Formato: Online Artículo Texto
Lenguaje:English
Publicado: John Wiley and Sons Inc. 2018
Materias:
Acceso en línea:https://www.ncbi.nlm.nih.gov/pmc/articles/PMC6282709/
https://www.ncbi.nlm.nih.gov/pubmed/30024066
http://dx.doi.org/10.1002/mrm.27366
Descripción
Sumario:PURPOSE: To demonstrate the feasibility of a novel noninvasive MRI technique for the comprehensive evaluation of blood flow to the brain: combined angiography and perfusion using radial imaging and arterial spin labeling (CAPRIA).

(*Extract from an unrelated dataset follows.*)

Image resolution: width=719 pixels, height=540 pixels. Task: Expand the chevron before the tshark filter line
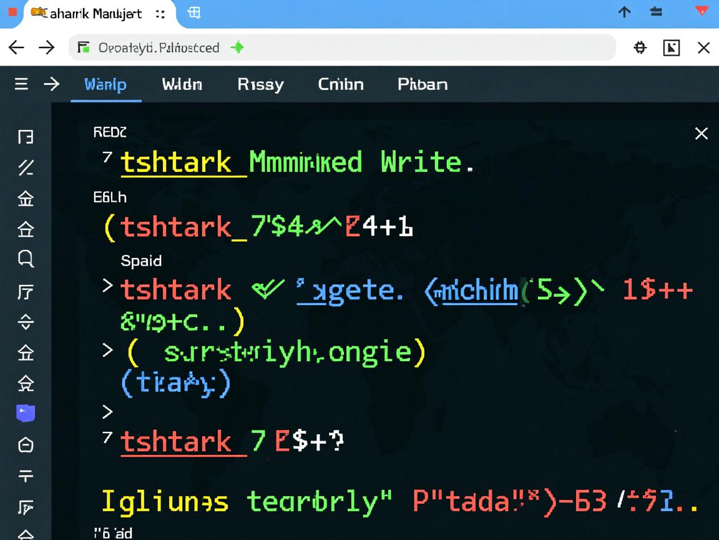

METHODS: In the CAPRIA pulse sequence, blood labeled with a pseudocontinuous arterial spin labeling pulse train is continuously imaged as it flows through the arterial tree and into the brain tissue using a golden ratio radial readout. From a single raw data set, this flexible imaging approach allows the reconstruction of both high spatial/temporal resolution angiographic images with a high undersampling factor and low spatial/temporal resolution perfusion images with a low undersampling factor. The sparse and high SNR nature of angiographic images ensures that radial undersampling artifacts are relatively benign, even when using a simple regridding image reconstruction. Pulse sequence parameters were optimized through sampling efficiency calculations and the numerical evaluation of modified pseudocontinuous arterial spin labeling signal models. A comparison was made against conventional pseudocontinuous arterial spin labeling angiographic and perfusion acquisitions. RESULTS: 2D CAPRIA data in healthy volunteers demonstrated the feasibility of this approach, with good vessel visualization in the angiographic images and clear tissue perfusion signal when reconstructed at 108‐ms and 252‐ms temporal resolution, respectively. Images were qualitatively similar to those from conventional acquisitions, but CAPRIA had significantly higher SNR efficiency (48% improvement on average, P = 0.02). CONCLUSION: The CAPRIA technique shows potential for the efficient evaluation of both macrovascular blood flow and tissue perfusion within a single scan, with potential applications in a range of cerebrovascular diseases.